Repetition must be exact and must stop with the line bearing "Privacy Policy (203, 2557)". It begins at the first line of the records and includes no pictures.
*** EXERCISE MATERIALS ***
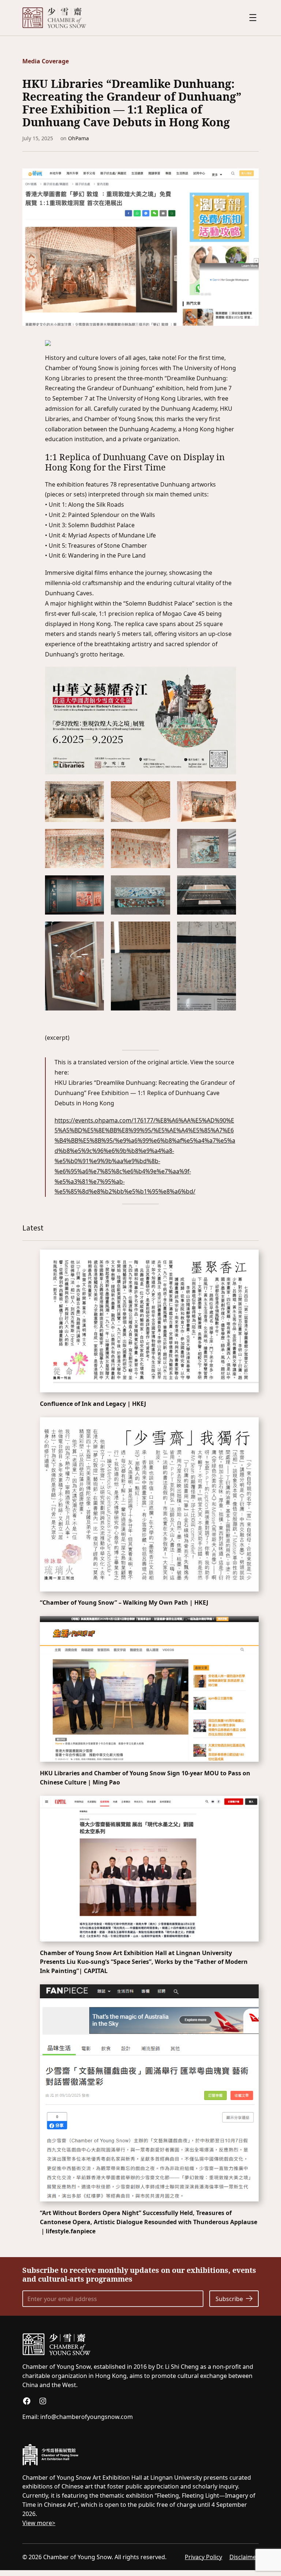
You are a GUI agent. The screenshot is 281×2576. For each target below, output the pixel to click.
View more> (38, 2523)
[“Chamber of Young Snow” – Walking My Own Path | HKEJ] (149, 1504)
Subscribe (229, 2299)
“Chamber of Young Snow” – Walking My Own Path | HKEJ (124, 1602)
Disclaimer (244, 2557)
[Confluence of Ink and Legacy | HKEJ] (149, 1321)
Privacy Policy (203, 2557)
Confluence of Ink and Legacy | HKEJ (93, 1404)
***
• _EXERCISE RESULT_:
You are a GUI agent. The screenshot is 281×2576. For each target below, output the pixel to click.
View more> (38, 2523)
[“Chamber of Young Snow” – Walking My Own Path | HKEJ] (149, 1504)
Subscribe (229, 2299)
“Chamber of Young Snow” – Walking My Own Path | HKEJ (124, 1602)
Disclaimer (244, 2557)
[Confluence of Ink and Legacy | HKEJ] (149, 1321)
Privacy Policy (203, 2557)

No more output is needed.